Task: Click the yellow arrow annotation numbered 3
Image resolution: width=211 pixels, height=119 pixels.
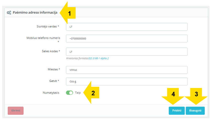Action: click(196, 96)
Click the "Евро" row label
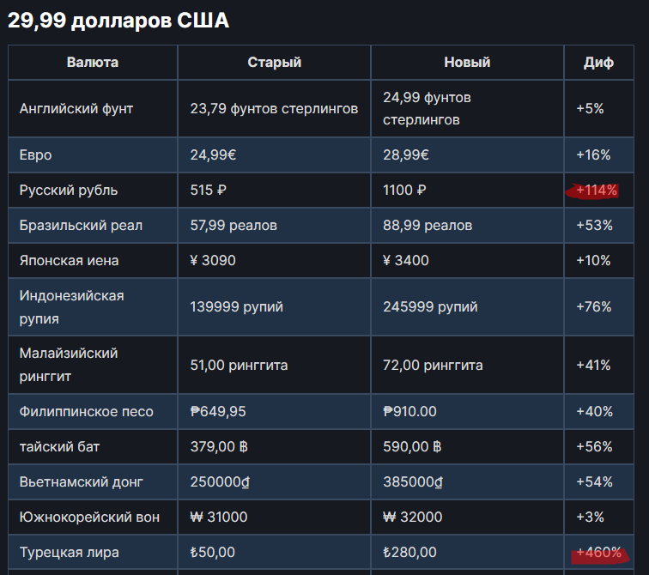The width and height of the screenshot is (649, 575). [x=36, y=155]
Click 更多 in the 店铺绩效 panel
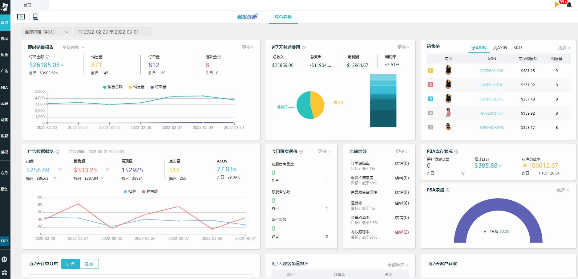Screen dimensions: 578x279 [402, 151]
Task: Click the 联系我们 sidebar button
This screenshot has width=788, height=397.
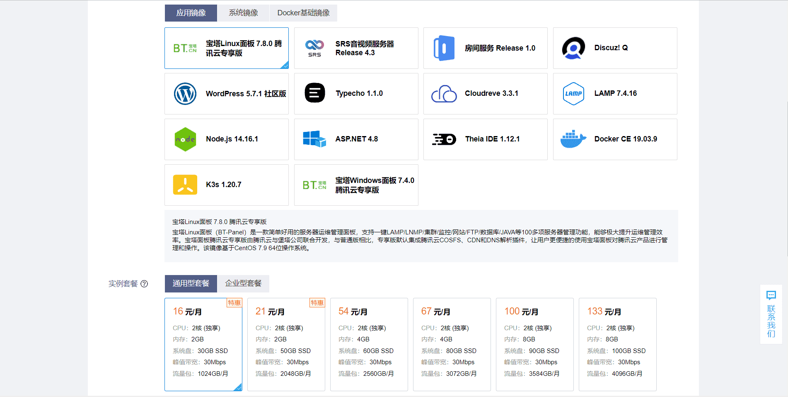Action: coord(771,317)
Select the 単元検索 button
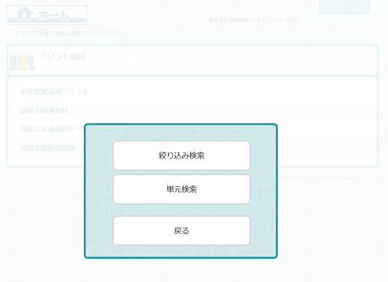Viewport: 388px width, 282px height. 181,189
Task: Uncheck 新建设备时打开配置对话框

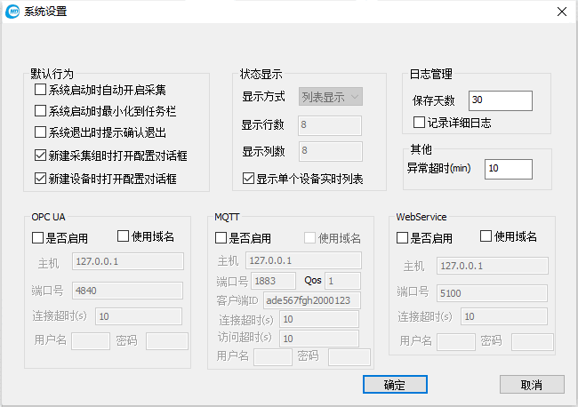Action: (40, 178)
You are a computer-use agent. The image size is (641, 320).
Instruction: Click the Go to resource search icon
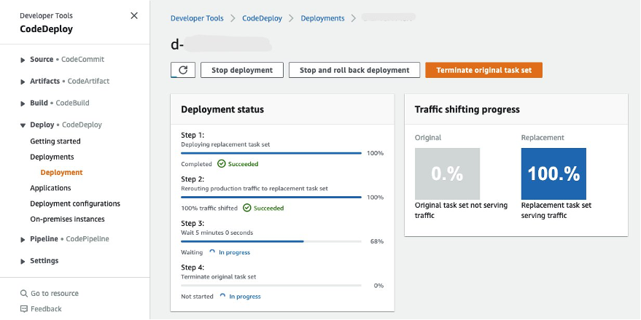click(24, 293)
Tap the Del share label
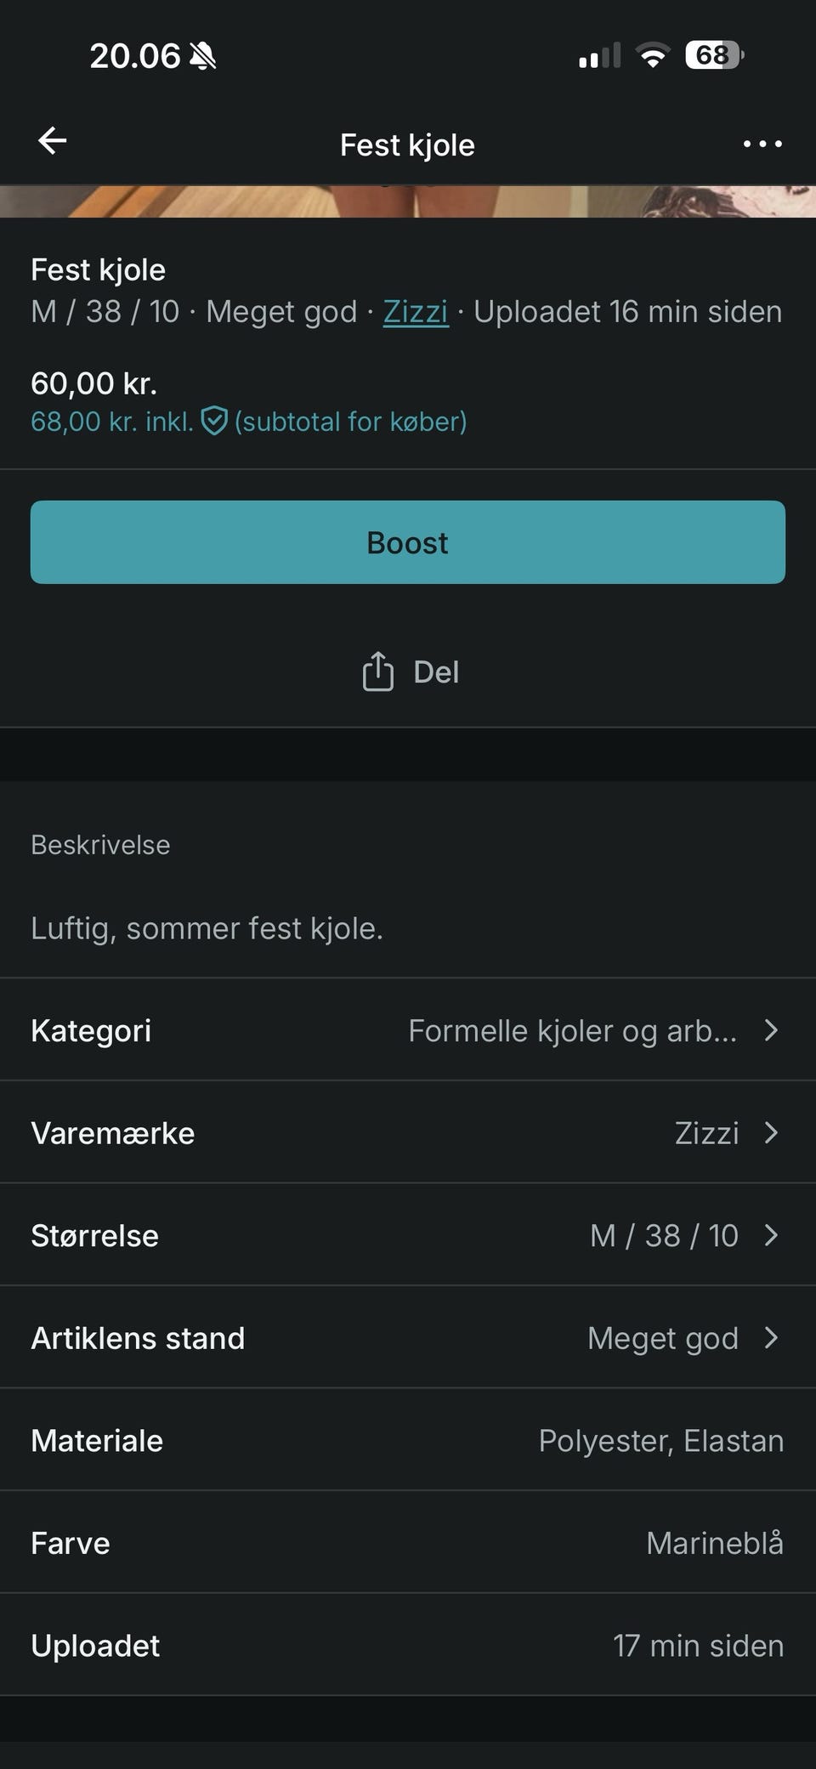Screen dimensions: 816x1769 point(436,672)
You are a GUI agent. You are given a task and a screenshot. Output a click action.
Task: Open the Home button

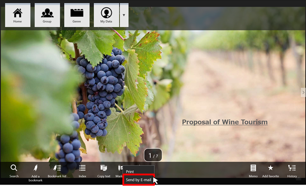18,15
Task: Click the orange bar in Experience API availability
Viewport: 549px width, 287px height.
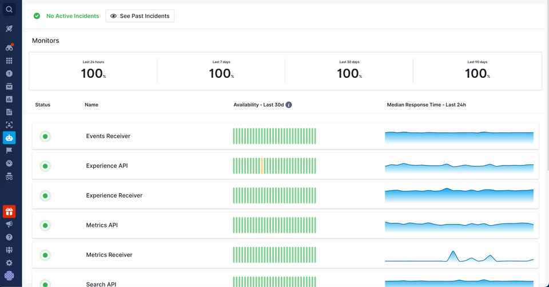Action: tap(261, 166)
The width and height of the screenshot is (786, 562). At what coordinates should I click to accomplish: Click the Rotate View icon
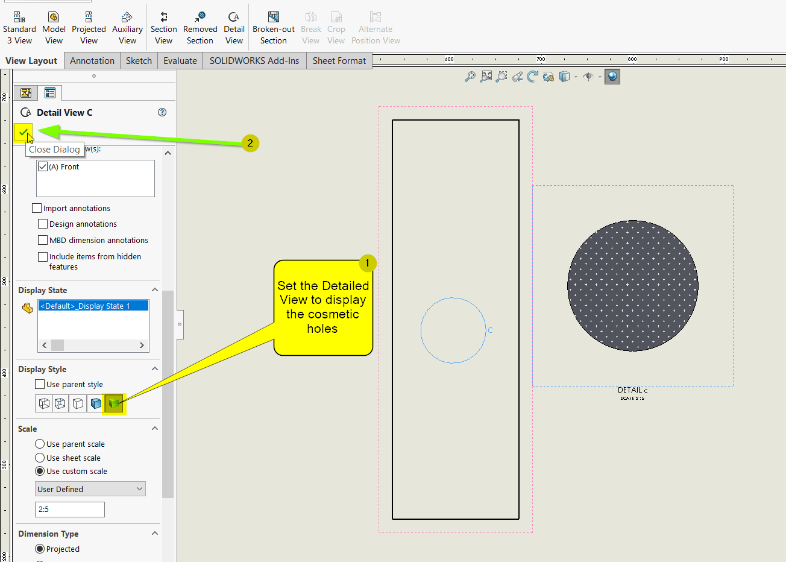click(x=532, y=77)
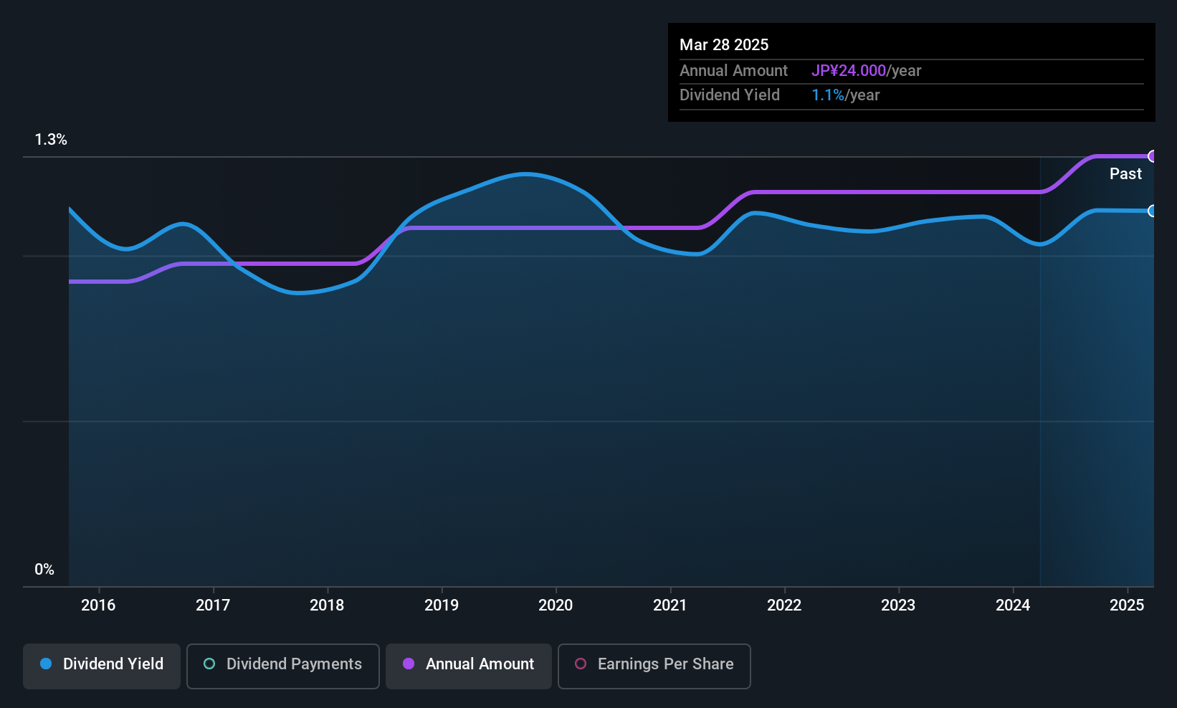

What is required: Rewrite all of the material above, replacing "button" with "control" and leaving everything else unchanged. Omit the pictures.

Result:
Task: Click the yellow arrow annotation numbered 3
Image resolution: width=211 pixels, height=119 pixels.
Action: click(196, 96)
Click the "Евро" row label
The width and height of the screenshot is (649, 575). [x=36, y=155]
Click 更多 in the 店铺绩效 panel
Screen dimensions: 578x279 [402, 151]
Task: Click the 联系我们 sidebar control
This screenshot has width=788, height=397.
Action: coord(771,317)
Select the 単元検索 control
Viewport: 388px width, 282px height. 181,189
Task: Uncheck 新建设备时打开配置对话框

Action: (40, 178)
You are a computer-use agent. The image size is (641, 320).
Instruction: Click the Go to resource search icon
click(24, 293)
Tap the Del share label
Screen dimensions: 816x1769 point(436,672)
You are a GUI agent. You are given a task and a screenshot. Output a click action.
Task: Open the Home control

18,15
Task: Click the orange bar in Experience API availability
Viewport: 549px width, 287px height.
Action: tap(261, 166)
The width and height of the screenshot is (786, 562). At what coordinates should I click to accomplish: Click the Rotate View icon
click(x=532, y=77)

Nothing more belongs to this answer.